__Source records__
- - - - - - -

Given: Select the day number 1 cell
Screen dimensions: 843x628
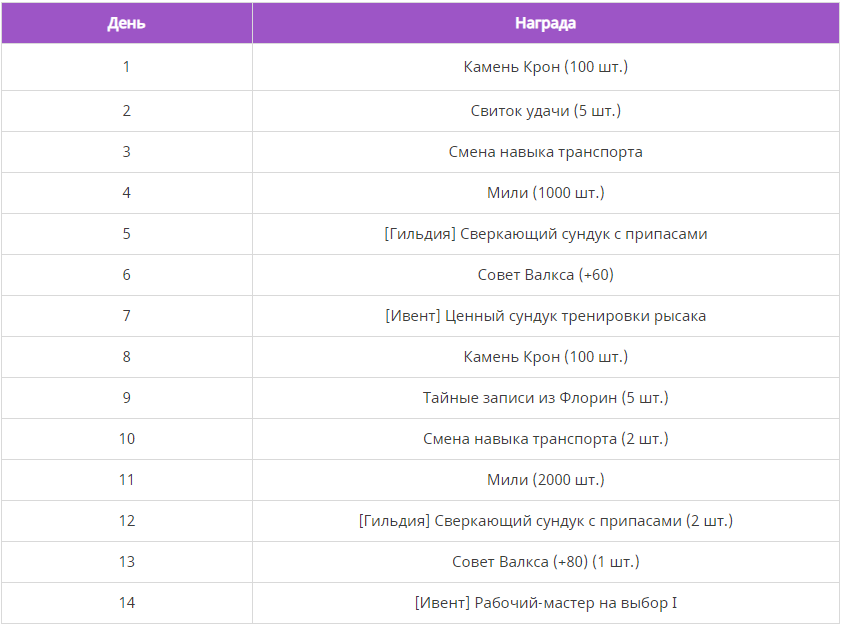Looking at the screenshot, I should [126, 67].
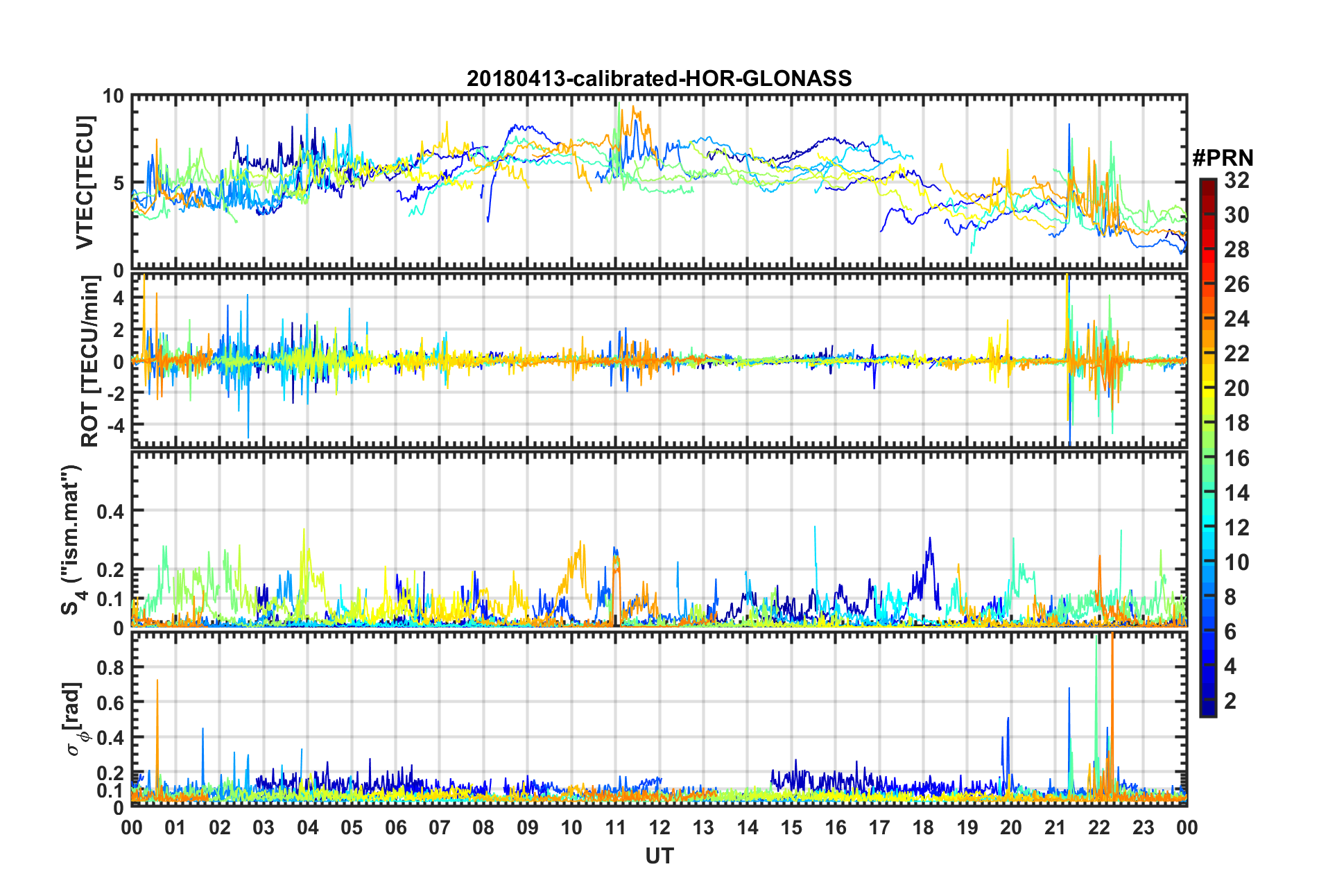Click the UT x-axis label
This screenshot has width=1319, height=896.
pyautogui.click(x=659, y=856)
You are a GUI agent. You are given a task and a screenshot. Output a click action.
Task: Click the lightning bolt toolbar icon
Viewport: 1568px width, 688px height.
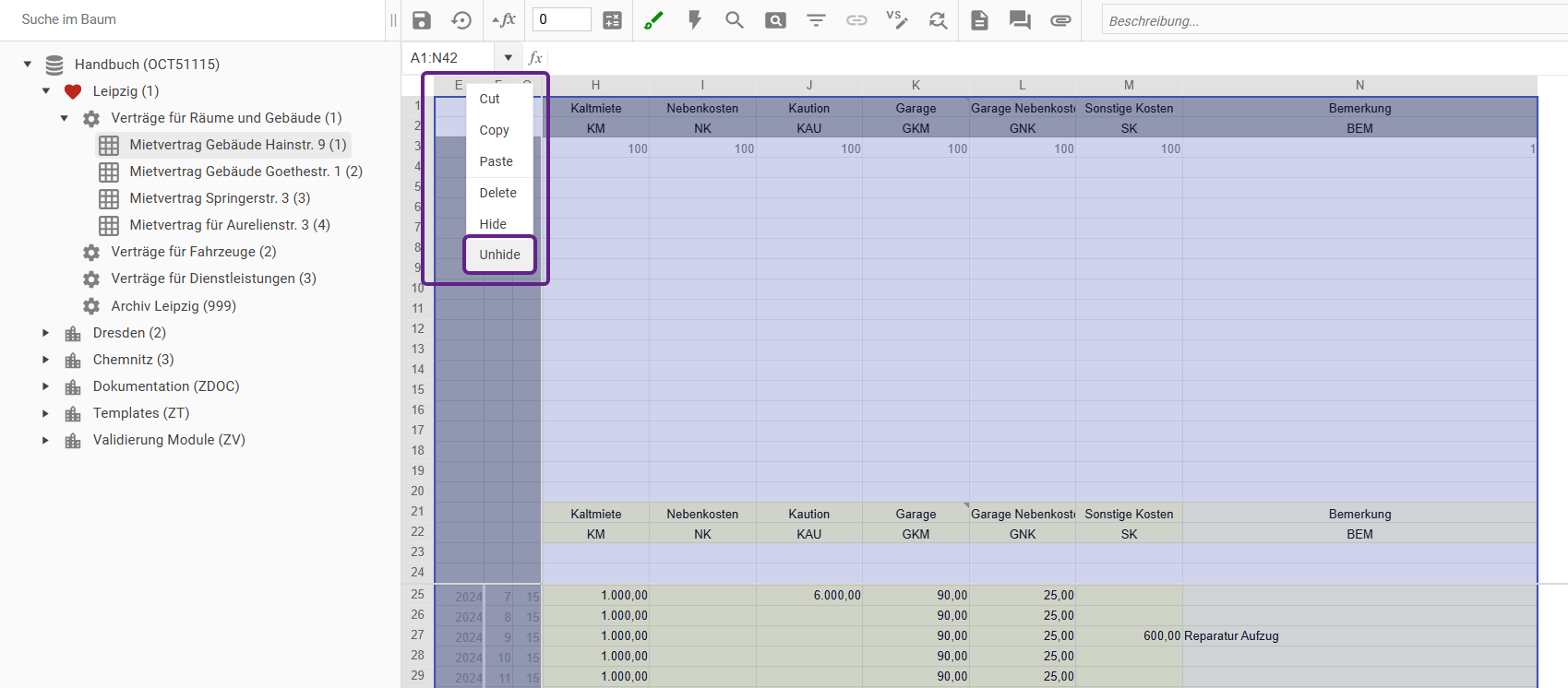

- - - - - - -

__WHAT THIS TASK INVOLVES__
Restate the records above word for word, without the pictures.

__RESULT__
Given: Select the day number 1 cell
Screen dimensions: 843x628
Looking at the screenshot, I should [126, 67].
Click the UT x-axis label
This screenshot has width=1319, height=896.
pyautogui.click(x=659, y=856)
You are a GUI agent. You are given a task and a screenshot. Output a click action.
Task: Click the lightning bolt toolbar icon
Viewport: 1568px width, 688px height.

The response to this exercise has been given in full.